O autor de Barrela, Querô, Dois perdidos numa noite suja e Navalha na carne (sua obra prima) e muitíssimas outras peças, além dos livros que ele próprio vendia, Plínio Marcos Barros à semelhança de Ivan Karamazov, personagem de Dostoievski, um ateu que escrevia artigos sobre teologia, bem que poderia ser admitido como “membro dessa companhia de elite dos malditos”, para palmilhar uma feliz constatação de Terry Eagleton em Doce violência (Unesp, SP, 2012).
A estreia de Dois perdidos no Rio, com os atores Fauzi Arap (Tonho) e Nelson Xavier (Paco), rendeu a crítica assinada por Fausto Wolf na Tribuna da Imprensa: “É o espetáculo mais importante do ano, dos que assisti até agora. Trata-se de uma aula de teatro, uma aula de interpretação onde a emoção dá lugar à crítica e vice-versa. Poucas vezes vi dois atores dissecarem de tal maneira dois personagens e, ainda assim (tamanha é a força do texto) deixarem um sem número de dúvidas à plateia. Fauzi e Nelson tentaram – com sucesso, pois que não há uma falha no espetáculo – dirigir-se a si mesmos. A experiência foi brilhante”.
Pois esse brasileiro genial que até o final da vida ganhou o sustento vendendo os próprios livros, porque jamais conseguiu publicar seus textos pesadíssimos, diga-se de passagem, por uma editora de expressão (hoje estamos cheios de baboseiras em variados tons de cinza), nunca se curvou à indústria cultural dominante.

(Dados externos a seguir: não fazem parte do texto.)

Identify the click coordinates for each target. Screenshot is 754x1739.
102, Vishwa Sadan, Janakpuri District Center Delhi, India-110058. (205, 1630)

Se estivesse vivo, observando do alto de seus 80 anos a cena digna do mais escrachado melodrama que um país pode viver, Plínio Marcos certamente continuaria fiel a um dos ditos que mais apreciava: “Não adianta o estrilo do pessoal da arquibancada porque ele jamais vai influir no resultado do jogo”. Pano lentíssimo…
Bonita e merecida homenagem, grande Ivan. Plínio também é um dos meus personagens favoritos – e de um livreto que já sonhei editar e que, como todos os demais, ficou apenas no sonho. Há dois episódios na vida dele que merecem ser também lembrados:
1. Na estreia do “Dois Perdidos numa Noite Suja”, no Arena, só tinha na plateia a mulher do Ademir Rocha; a então mulher de Plínio, a atriz Walderez de Barros; e um bêbado, que não queria sair de jeito nenhum. Plínio pensou em dar uma porrada nele. Mas não deu: ele tinha sido o único a pagar o ingresso.
2. Quando foi preso, por ordem da “redentora”, Plínio achou que o que tinha que fazer ali era reclamar. Chamou o carcereiro e foi perguntando: “Porra, não tem café nesta merda?”. A resposta: “Aqui é quartel, acorda às 7 horas e tu recebe um cafezinho”. E o Plínio: “Vai tomar no cu, que eu não sou soldado, sou artista e acordo às 10 horas!”. Mais tarde, durante o interrogatório, foi outro espetáculo. “Por que escreveu essa peça?” – quiseram saber. “Que peça?” – indagou. “Essa dos militares gorilas”. “Ah, eu queria humanizar o exército”.